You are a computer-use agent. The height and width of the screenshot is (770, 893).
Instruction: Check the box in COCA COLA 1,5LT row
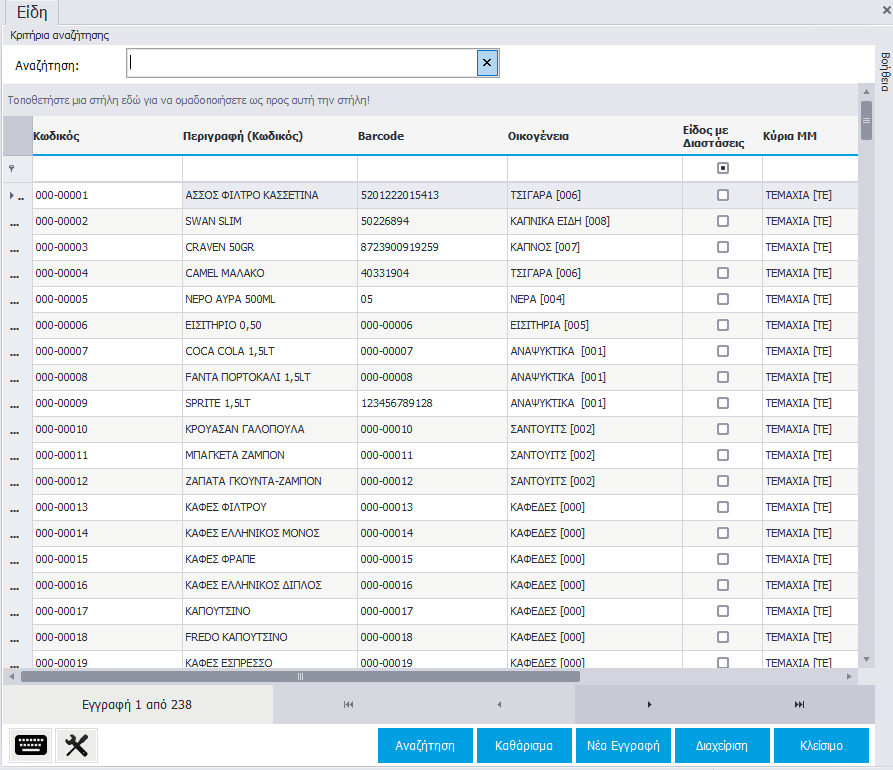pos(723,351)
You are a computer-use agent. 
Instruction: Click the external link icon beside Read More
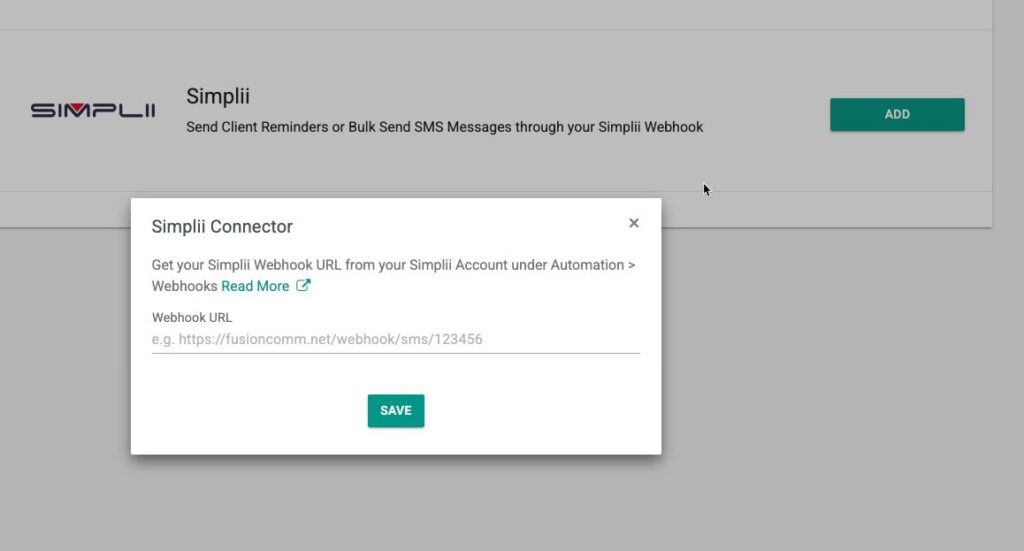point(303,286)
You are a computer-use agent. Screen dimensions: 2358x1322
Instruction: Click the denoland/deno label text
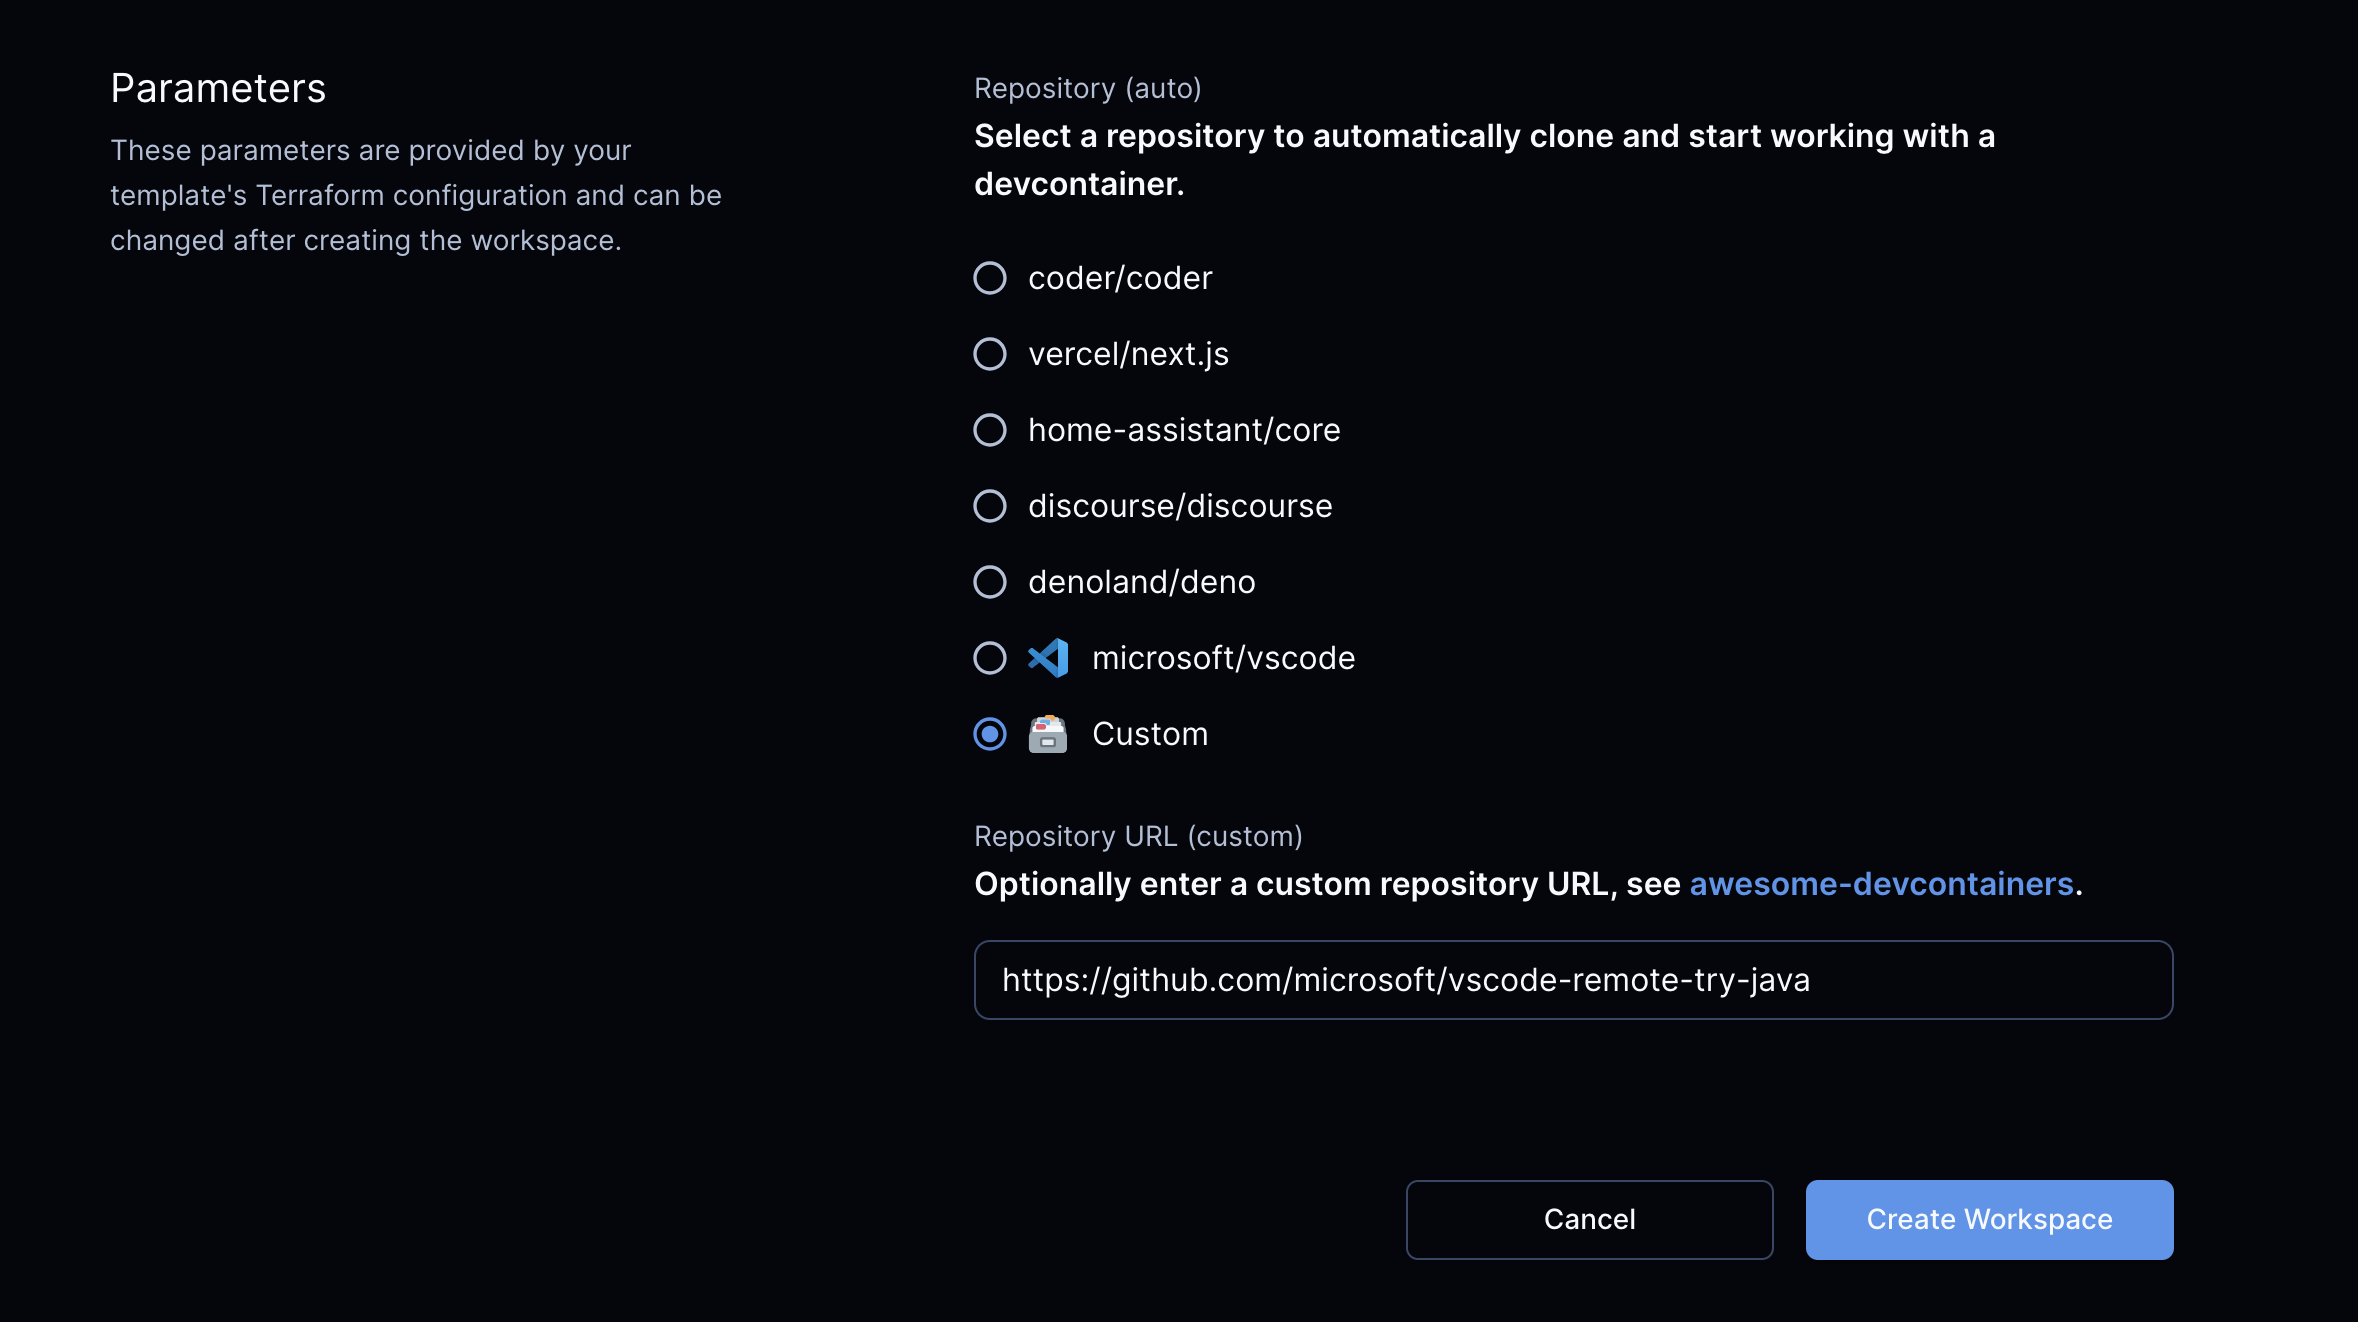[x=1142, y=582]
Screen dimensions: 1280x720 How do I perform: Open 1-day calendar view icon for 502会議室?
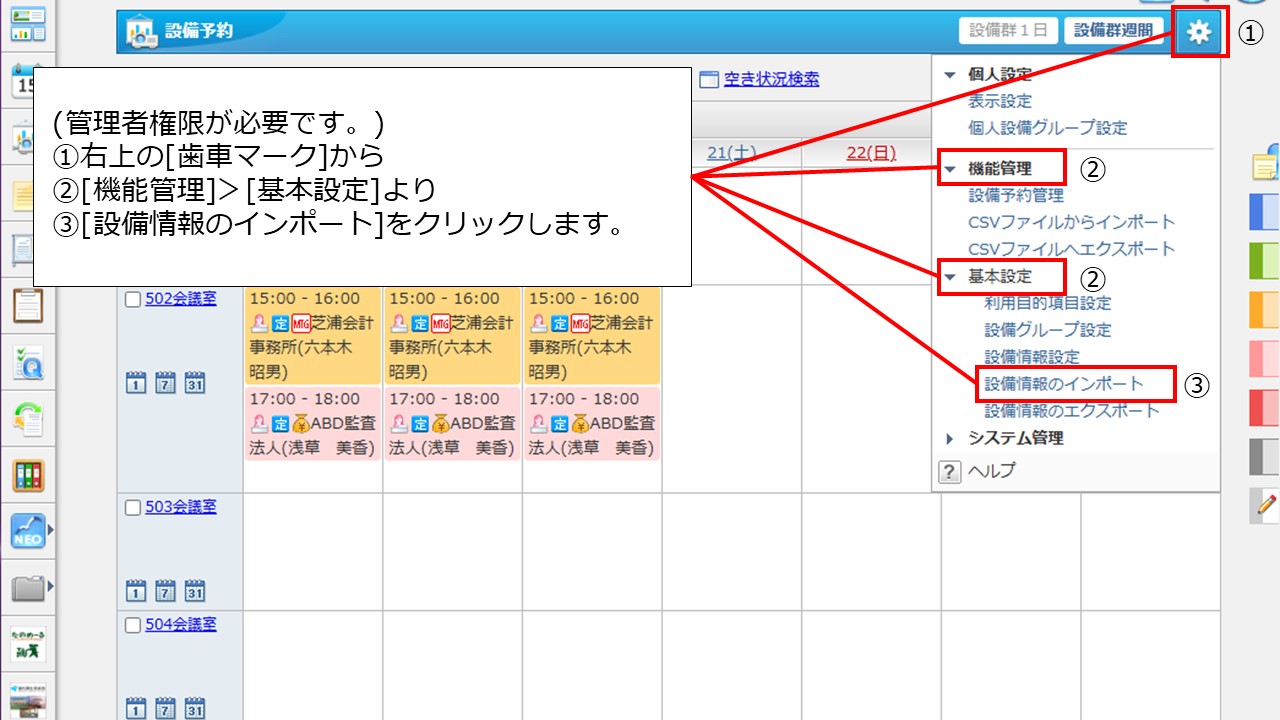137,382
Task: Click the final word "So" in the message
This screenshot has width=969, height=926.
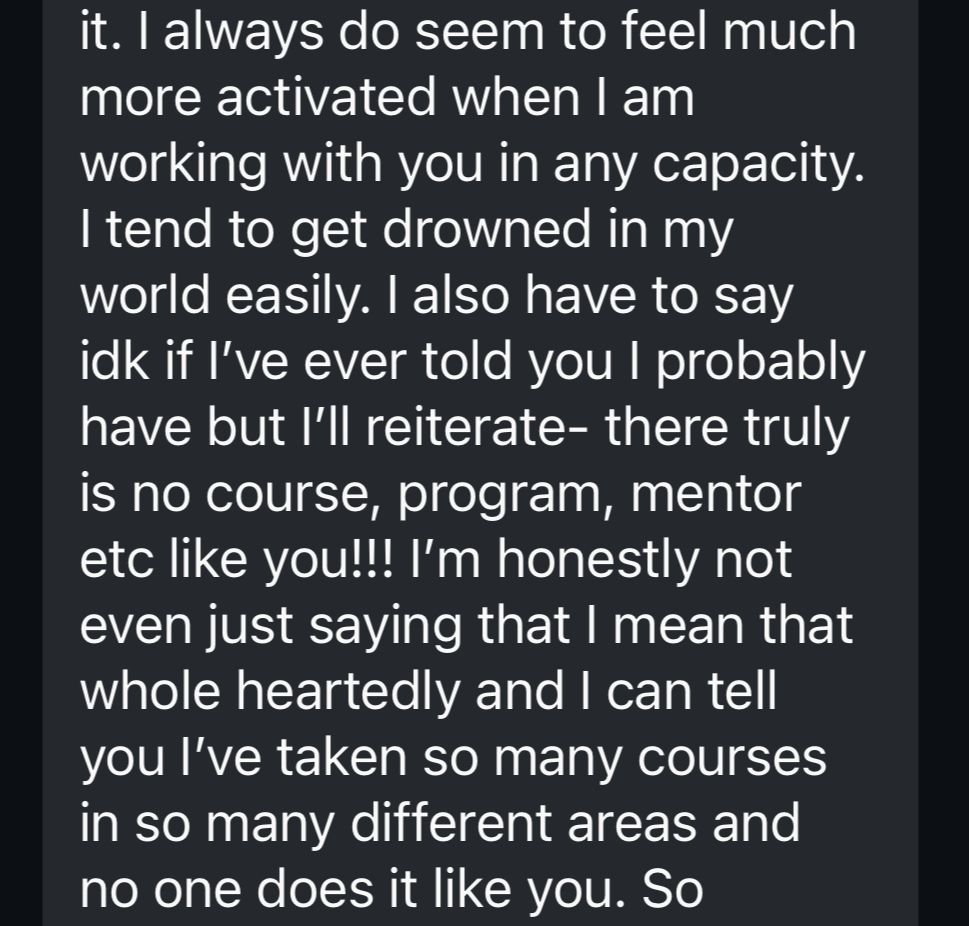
_ _ _
Written instruction >> Reproduce each of the lines above word for word, omitting the pictures.

Task output >>
You are a computer-use agent. The height and width of the screenshot is (770, 893).
Instruction: Check the box in COCA COLA 1,5LT row
pos(723,351)
You are a computer-use agent. 
Instruction: Click the external link icon beside Read More
point(303,286)
You are a computer-use agent. Screen dimensions: 2358x1322
Instruction: Click the denoland/deno label text
[x=1142, y=582]
Screen dimensions: 1280x720 How do I perform: Open 1-day calendar view icon for 502会議室?
137,382
Task: Click the final word "So" in the message
This screenshot has width=969, height=926.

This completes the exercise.